Diane Lee reports that Horry County Schools, the third largest school district in South Carolina, was hit with ransomware in February, and paid up:
A photo was sent to Horry County Schools in February. It said if you don’t pay 22 bitcoin within “7 days” “it’s impossible to recover your files.”
Horry paid the $10,000 because the cyber-criminals had breached 80% of its servers.
The district decided to publicly reveal what happened to try to warn others, including admitting how a decision on their part had left them vulnerable:
In it’s case, the hackers snuck in through an old server that was never taken offline.
“We could have very easily prevented this attack for us by saying, you know what, we’re going to keep that system available for access to historical data, but we are not going to make it accessible over the public internet,” said Hucks.
The county learned its lesson, it seems:
Horry County Schools now has a remote back-up offsite, and also several primary back-ups at each school to speed up recovery.

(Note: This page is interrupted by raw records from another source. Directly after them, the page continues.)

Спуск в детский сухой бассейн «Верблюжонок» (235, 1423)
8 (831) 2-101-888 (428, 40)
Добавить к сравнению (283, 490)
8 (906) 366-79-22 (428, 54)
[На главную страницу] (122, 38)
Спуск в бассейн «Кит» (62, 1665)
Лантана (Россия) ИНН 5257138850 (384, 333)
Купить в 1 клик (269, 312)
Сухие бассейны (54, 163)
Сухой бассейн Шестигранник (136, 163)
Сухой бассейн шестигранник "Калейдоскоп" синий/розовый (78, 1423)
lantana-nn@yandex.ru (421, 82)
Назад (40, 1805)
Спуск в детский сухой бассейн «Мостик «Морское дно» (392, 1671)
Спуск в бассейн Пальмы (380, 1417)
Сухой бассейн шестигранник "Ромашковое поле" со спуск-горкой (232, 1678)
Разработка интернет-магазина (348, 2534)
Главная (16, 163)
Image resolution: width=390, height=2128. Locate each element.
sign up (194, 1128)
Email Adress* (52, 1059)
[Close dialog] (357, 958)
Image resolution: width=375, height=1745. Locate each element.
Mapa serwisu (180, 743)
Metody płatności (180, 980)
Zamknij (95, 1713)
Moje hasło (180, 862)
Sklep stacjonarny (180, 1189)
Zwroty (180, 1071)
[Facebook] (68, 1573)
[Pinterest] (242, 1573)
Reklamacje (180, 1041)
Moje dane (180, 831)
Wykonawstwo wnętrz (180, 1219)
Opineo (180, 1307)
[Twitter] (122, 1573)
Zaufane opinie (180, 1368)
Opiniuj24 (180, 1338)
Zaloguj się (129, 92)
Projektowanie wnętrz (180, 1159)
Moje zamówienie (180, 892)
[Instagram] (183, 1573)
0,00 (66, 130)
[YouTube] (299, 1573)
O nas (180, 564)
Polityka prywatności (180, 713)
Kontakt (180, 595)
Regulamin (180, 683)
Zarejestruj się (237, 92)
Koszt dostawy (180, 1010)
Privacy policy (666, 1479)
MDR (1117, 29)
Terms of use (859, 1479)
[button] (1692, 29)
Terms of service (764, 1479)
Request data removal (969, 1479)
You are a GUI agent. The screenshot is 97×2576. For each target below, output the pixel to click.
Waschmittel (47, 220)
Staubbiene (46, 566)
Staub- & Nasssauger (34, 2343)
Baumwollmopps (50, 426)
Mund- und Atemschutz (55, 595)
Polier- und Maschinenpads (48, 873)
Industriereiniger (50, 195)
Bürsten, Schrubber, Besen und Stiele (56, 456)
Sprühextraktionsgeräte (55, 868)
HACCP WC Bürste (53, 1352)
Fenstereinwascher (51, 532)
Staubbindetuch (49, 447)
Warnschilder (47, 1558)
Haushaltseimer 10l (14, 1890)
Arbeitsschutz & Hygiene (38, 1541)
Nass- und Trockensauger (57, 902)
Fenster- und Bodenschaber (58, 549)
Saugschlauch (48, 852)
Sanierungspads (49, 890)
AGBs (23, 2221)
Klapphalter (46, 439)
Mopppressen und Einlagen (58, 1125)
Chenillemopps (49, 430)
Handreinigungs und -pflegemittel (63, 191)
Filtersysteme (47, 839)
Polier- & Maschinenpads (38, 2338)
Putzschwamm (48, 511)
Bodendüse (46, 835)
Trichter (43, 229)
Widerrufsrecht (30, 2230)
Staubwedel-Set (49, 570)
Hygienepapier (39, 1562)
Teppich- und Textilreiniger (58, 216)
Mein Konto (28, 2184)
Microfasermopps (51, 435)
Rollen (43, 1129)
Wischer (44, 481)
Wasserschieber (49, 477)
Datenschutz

Good detection programs, and backups aren’t cheap, but Brown says it’s far less costly to put more tax dollars towards that than to pay for both the ransom and recovery after you get hit.
Sounds right to me.
One tech administrator interviewed for the story said that in the past six months alone, schools across the country have faced more than 8,500 ransomware attacks alone. But are most districts able to prevent attacks? Probably not:
Most of the software is getting through our anti-virus and our anti-malware and is actually not being picked up. We don’t get alerts typically from that, we get alerts when we notice traffic leaving the computer and going places that it shouldn’t go like Germany and Tiawan and Japan,” said Brown.